Melissa isn’t in the honors classes. She hasn’t joined any after school clubs. She doesn’t plan on a sports teams. So everyone is surprised when she gets selected as one of only three middle school students in the entire city of Chicago to compete for a prestigious $10,000 scholarship.
Melissa knows she probably has no chance of winning (the school guidance counselor was clear about that), but she could certainly use the cash. Then she wouldn’t have to keep selling worksheet answers for lunch and bus money for herself and her little brother.
At the first informational meeting about the scholarship, Melissa meets the other two contestants: a bouncy, clownish boy named Bondi, and Wilf, who seems like a slacker kid. After some initial paperwork, they’re each given a packet with three clues to solve. The first person to solve all three of their clues will win that amazing $10,000. But that’s not all. They also each get a cell phone, a debit card (with pretty much as much money on it as they could to spend), and a personal driver to take them anywhere in Chicago.

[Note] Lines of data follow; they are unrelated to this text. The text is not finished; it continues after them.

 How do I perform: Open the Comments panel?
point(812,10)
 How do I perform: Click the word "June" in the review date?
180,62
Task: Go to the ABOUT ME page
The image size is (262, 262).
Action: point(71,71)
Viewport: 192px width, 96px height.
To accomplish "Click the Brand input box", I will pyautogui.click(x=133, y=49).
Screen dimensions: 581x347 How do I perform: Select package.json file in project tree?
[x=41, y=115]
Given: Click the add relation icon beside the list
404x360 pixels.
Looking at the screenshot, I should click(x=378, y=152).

The three kids respond differently. Bondi celebrates with a coke and sundae. He dashes off an answer to his first clue right away. Wilf immediately pulls out the phone, summons his driver, and heads off to a baseball game for fun – without even looking at all his clues. Melissa walks to a plaza, sits down, and starts carefully reading through her packet. Maybe she could actually win this?! But then she sees the clues. They’re ridiculous. What could it mean, “Go to 1910 for ice cream, then stick around to watch the newborns”??? She’s mad at herself for getting her hopes up.
It’s not long before all three kids begin to wonder if the whole contest is a sham. They’re not supposed to talk to each other—or anyone else—about the clues, but it’s going to take joining forces to unravel the truth of what’s going on. As it turns out, there’s much more at stake than a simple scholarship.
Anna’s take on it:
This is a satisfying mystery, with puzzling clues and unexpected twists. I used it as the first book in my 5th/6th grade booktalk presentations last fall, and it grabbed kids’ attention. They definitely thought it would be great to win $10,000.